Ourania S. Yancopoulos' Presentation on Gender Equality at UN Wins Council's Student Research Conference
May 16, 2016
Carnegie Council for Ethics in International Affairs is pleased to announce that Ms. Ourania S. Yancopoulos' presentation on gender equality in the UN leadership was selected as the winner of the Council's second annual Student Research Conference.
"We launched this event for the first time last year, and, since then, the interest in participating has quintupled!" said Carnegie Council Senior Fellow Devin Stewart, who organized the conference. "A half dozen universities were represented this year, and the quality of each presentation was extraordinary. We heard insights from research on a variety of topics, including robotic warfare, gender equality, and the portrayal of Muslims in the U.S. media."
The paper's title is "Gender Equality—and the Lack Thereof—in International Politics: An Evaluation of Gender Balance in the Leadership of the United Nations Secretariat." Ms. Yancopoulos is an undergraduate who is studying political science and statistics at Columbia University.
"I am so grateful to Carnegie Council for inviting me to this research conference," said Yancopoulos. "It was a great time and place to share my research, and a great opportunity to learn from some brilliant students—from not only the New York area, but the whole world! I especially loved the breadth and range of topics, as well as the academic experience of the other finalists. It was wonderful to talk to masters students like Sophie, and PhD candidates like Srishtee, who have already been in the place I am now, and shared with me their experiences and their advice on where to take my research next, and graduate programs to explore."
To read an interview with Ms. Yancopoulos, click here.
The Student Research Conference, which took place on May 4, 2016, consisted of a networking session followed by 10-minute presentations on topics related to ethics and international affairs. The students came from universities across the New York metro area—with the exception of Srishtee Sethi, who travelled all the way from Mumbai, India, to participate.
"This research conference brought together an amalgam of papers with an overlapping global research focus," said Sethi. "I am grateful to Carnegie Council for giving me the opportunity to present my ongoing doctoral research with borderland communities in western India and to participate in such a global and relevant dialogue."
The other presentations are listed below.
Azizjon Azimi, New York University, "Press Freedom and Inflation in a Democracy: Modus Operandi for Protest?"
Sarah Calderone, Columbia University, "Integration for Migrants: A Human Rights Issue."
Margaret Desmond, Fordham University, "Are We Ready?: The Ethical Dimension of the Preparation Process for International Medical Volunteer Work."
Sophie Giscard d'Estaing, New York University, "Engaging with Women in Preventing Violent Extremism: Deconstructing Risks and Concerns."
Anna Ikeda, Rutgers University, "Ethics of Civil Resistance and Nonviolent Action."

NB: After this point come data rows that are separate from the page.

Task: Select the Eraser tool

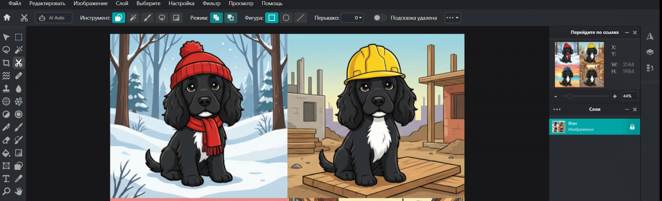Action: (6, 140)
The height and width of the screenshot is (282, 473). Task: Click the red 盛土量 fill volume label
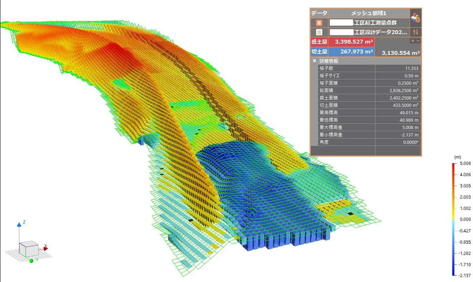[319, 42]
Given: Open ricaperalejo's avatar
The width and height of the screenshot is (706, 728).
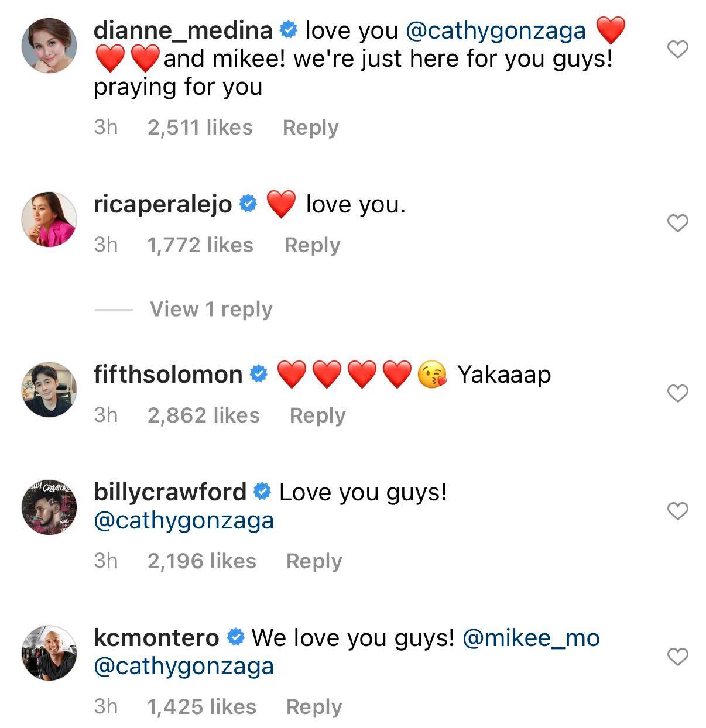Looking at the screenshot, I should [x=49, y=219].
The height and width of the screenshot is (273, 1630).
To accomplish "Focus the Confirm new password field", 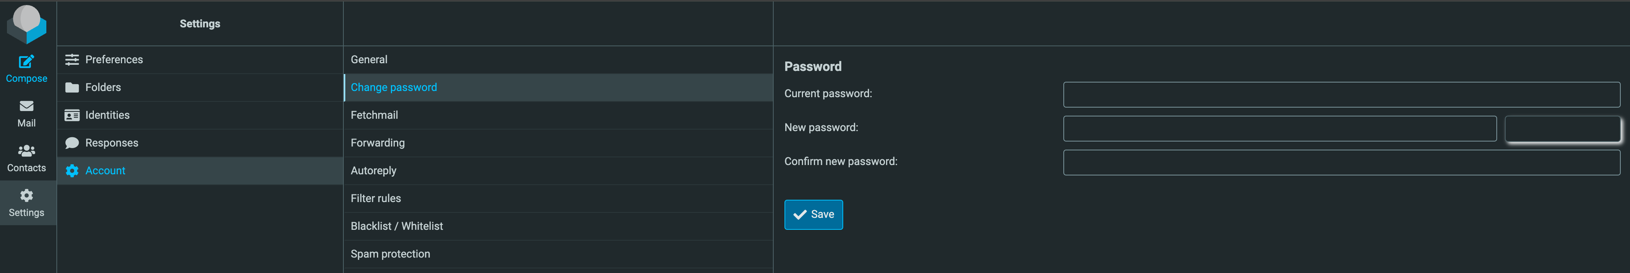I will click(x=1341, y=162).
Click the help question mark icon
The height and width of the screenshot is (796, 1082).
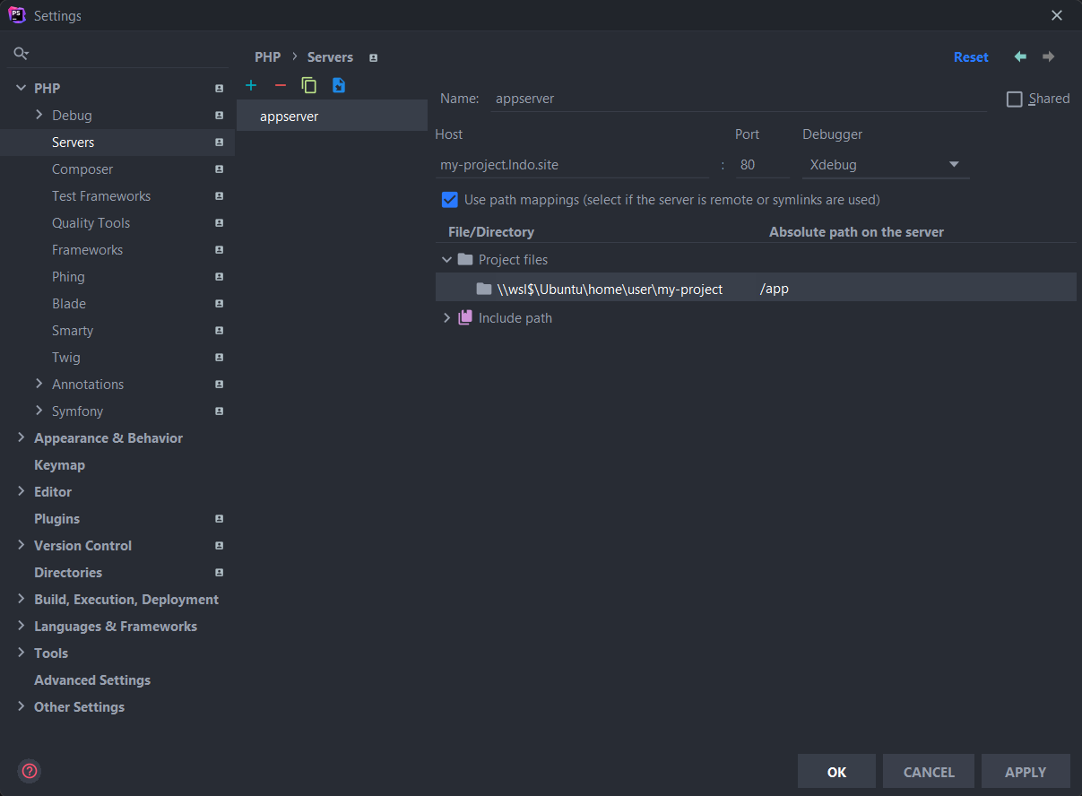click(29, 771)
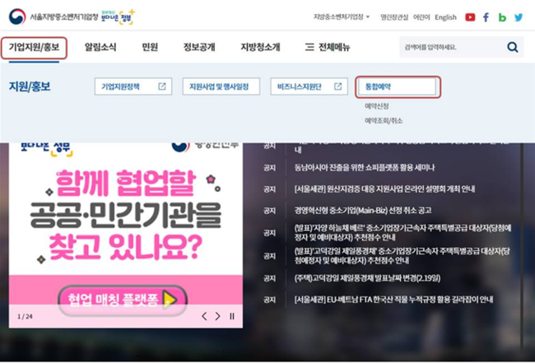
Task: Open 전체메뉴 hamburger menu
Action: point(328,47)
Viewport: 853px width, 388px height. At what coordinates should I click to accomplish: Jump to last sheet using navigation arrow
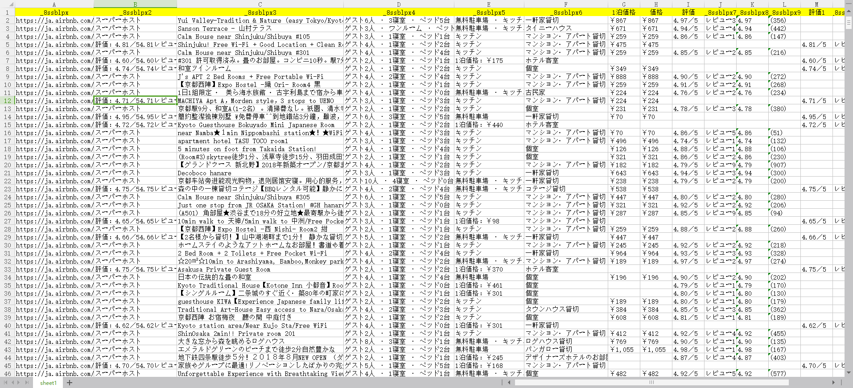(x=26, y=383)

Yeji Kim, Columbia University, "From Human Rights to Neoliberal Peace: Perspectives on Korean Reunification in South Korean Social Studies."
Marina Kumskova, Columbia University, "The Portrayal of Islam and Muslims in The New York Times and the Washington Post in the aftermath of the 2013 Boston Marathon Bombing."
Elad Popovich, Columbia University/University of Haifa, Israel, "Terminator's Salvation: Ethics of Lethal Autonomous Robotics and Weapon Systems."
Srishtee Sethi, Tata Institute of Social Sciences, Mumbai, India, "Contested Citizenship at the Western borderlands of Rajasthan: Understanding Displacement amongst the Pakistani-Hindu."
Founded by Andrew Carnegie in 1914, Carnegie Council for Ethics in International Affairs is an educational, nonprofit, nonpartisan organization that produces lectures, publications, and multimedia materials on the ethical challenges of living in a globalized world.